Items from a dataset:
"""

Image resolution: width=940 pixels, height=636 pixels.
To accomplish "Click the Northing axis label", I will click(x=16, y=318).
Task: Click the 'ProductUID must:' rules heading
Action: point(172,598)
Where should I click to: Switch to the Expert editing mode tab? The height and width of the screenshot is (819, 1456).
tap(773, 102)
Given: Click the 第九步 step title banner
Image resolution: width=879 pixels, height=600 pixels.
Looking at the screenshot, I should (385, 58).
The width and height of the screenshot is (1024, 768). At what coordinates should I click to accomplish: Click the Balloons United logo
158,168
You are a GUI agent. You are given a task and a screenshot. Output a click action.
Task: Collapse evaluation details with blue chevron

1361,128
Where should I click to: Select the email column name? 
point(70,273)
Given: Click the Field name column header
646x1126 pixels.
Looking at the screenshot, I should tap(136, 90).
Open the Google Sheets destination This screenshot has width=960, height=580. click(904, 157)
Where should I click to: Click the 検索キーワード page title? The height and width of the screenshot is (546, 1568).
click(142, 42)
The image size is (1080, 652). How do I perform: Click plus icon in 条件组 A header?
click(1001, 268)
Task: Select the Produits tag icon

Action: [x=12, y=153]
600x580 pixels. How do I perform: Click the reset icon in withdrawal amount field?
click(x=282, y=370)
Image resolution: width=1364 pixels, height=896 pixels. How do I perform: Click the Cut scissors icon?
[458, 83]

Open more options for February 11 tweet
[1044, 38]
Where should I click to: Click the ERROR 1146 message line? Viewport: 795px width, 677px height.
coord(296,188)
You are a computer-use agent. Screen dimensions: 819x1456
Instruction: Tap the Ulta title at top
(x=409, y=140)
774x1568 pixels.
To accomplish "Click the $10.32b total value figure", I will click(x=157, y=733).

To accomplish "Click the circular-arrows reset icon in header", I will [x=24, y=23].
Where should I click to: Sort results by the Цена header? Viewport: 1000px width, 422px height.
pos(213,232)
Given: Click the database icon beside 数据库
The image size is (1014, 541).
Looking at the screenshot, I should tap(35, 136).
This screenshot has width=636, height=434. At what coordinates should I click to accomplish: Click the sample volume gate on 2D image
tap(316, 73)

"""

#### Task to carry out
Lines from the records above that hold "agent" are the ones to list.

#### Solution for this task
You are a GUI agent. You are given a task and a screenshot. Output a click action.
You are a computer-use agent. Screen dimensions: 819x1456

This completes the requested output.